Posted on May 14, 2020
( 5 minute read )

Ten people, three cats and a hamster participated at various times and in various ways in our second online meeting.

David reported that he had managed to install the Ubuntu 20.4 Mate image on his Odroid but had encountered various problems and was now awaiting the Arch ARM image.

Nick commented that he been able to install and run Debian 10 xfce without any problems.

John reported that just over 150 people from the Far East to the US joined the openSUSE Virtual Summit on 1 May 2020. A wide range of subjects had been offered including:

David mentioned the problems he had had clearing up the resin after the 3D printing last time; so he has not done any more so far.

Brian mentioned that he is running Home assistant on a Raspberry Pi to monitor his IoT. David commented that the Raspberry Pi heats up, whereas the Odroid doesn’t, and Kriss demonstrated a Raspberry Pi with a tiny screen and a joystick.

Nick spoke about working with a small new team for the past six months at Advanced Research Computing at Leeds University where they have a new HPC with 5000 cores to support things like AI, data analysis, gene matching. They use 3GW, or £3,000 a day, of electricity and have Airedale cooling systems though some heat goes into heat pipes round the building. With systems like this, there is always a compromise between spreading the kit out and the additional cabling that requires.

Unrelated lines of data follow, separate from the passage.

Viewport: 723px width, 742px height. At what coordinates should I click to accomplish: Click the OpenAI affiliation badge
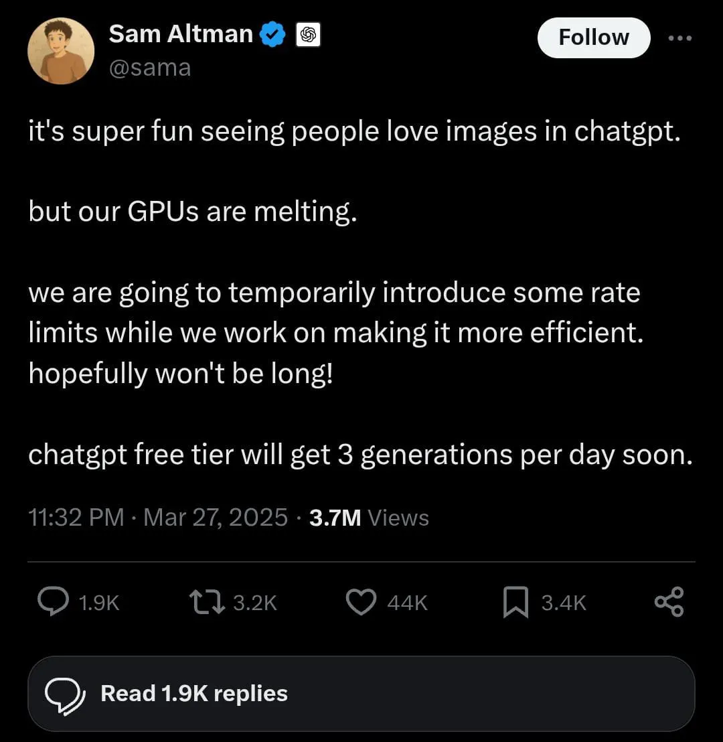[x=308, y=34]
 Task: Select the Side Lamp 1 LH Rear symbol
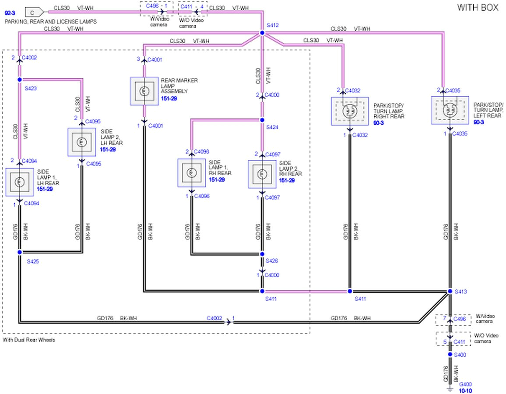click(20, 182)
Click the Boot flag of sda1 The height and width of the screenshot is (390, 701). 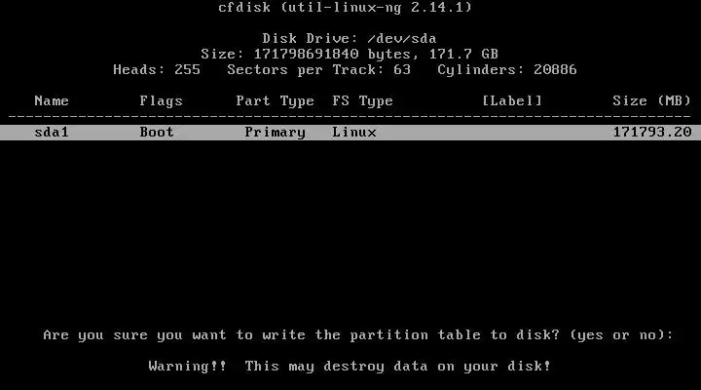(x=157, y=132)
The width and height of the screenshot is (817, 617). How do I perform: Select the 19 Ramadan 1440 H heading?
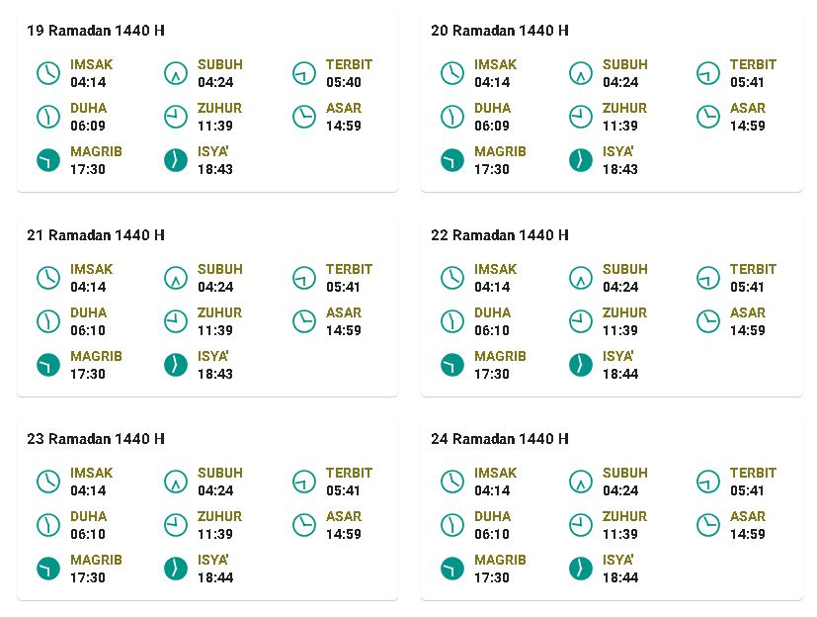coord(96,31)
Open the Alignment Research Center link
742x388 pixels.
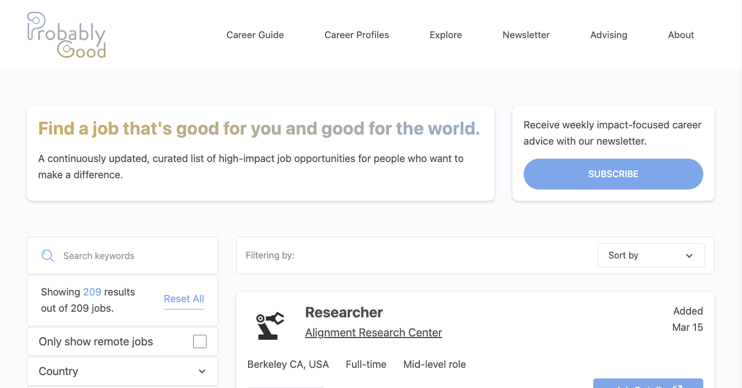click(x=373, y=332)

They have mostly RedHat; any researcher can log in and use it and a time allocator allocates resources; for example, each genome requires 1TB of data.

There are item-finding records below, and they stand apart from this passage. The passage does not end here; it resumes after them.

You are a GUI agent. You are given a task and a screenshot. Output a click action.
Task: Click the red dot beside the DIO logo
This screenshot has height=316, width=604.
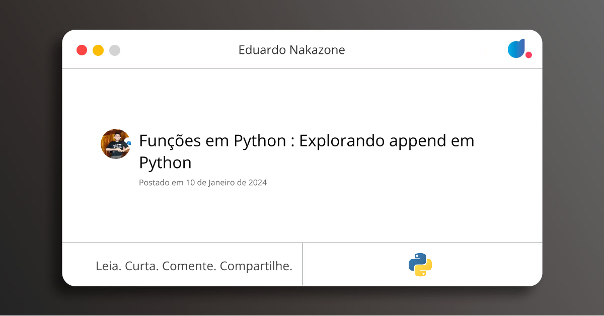pyautogui.click(x=529, y=55)
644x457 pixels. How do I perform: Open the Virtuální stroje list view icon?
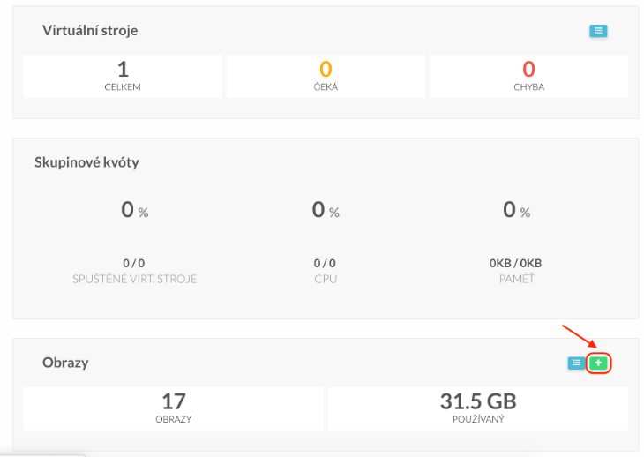click(x=598, y=31)
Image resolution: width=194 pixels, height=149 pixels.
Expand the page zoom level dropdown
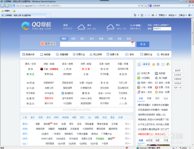click(190, 148)
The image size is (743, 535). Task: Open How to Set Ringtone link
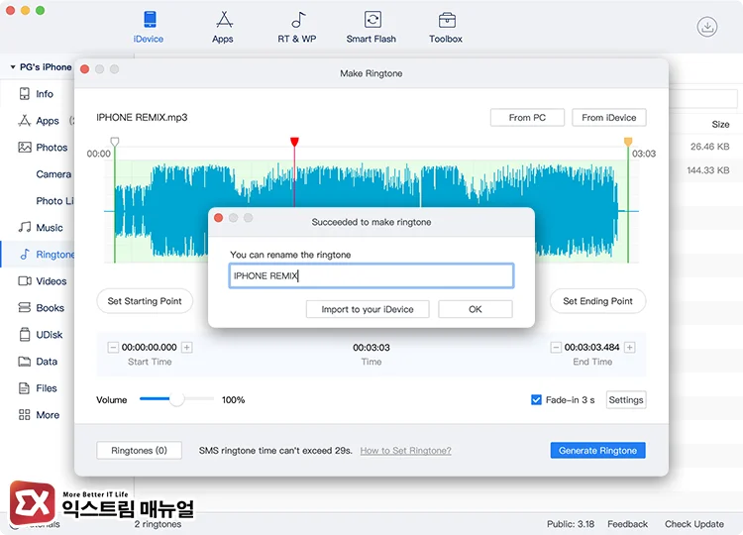(x=405, y=451)
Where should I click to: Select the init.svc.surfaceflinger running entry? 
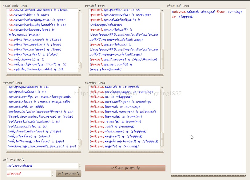tap(120, 102)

It is mostly used by researchers working from desktops; some are running Python scripts to solve a particular problem and need help to program because they are not programmers.

After sharing the hamster and talking about some of its tricks,
Bernie took us to the Remscope page of his development server to demonstrate the work he was doing for the Astronomy Centre robotic telescope to help people locate and track heavenly objects. It is written in Python using astronomy libraries; some may be written in another language but there is a Python binding for the library and some update themselves to take account of objects whose location changes rapidly, for which he runs a program every week to get the latest data. His programs draw on 36 libraries, not all of which are astronomical libraries but some draw on other libraries. He commented that the maths is not easy; for example, as you narrow down a cone search, it becomes difficult to track because the stars around the target start rotating round it and he needs to compensate for this. He also mentioned that he is using jsDelivr to deliver files from GitHub to his server.

At the moment the Raspberry Pi and the server are both running locally but the Raspberry Pi will eventually be remote using Wireguard; they are still waiting for the wiring of the telescope to be done.

Darren mentioned using quaternions in four dimensions and Kriss explained that you could do most calculations using the first three dimensions.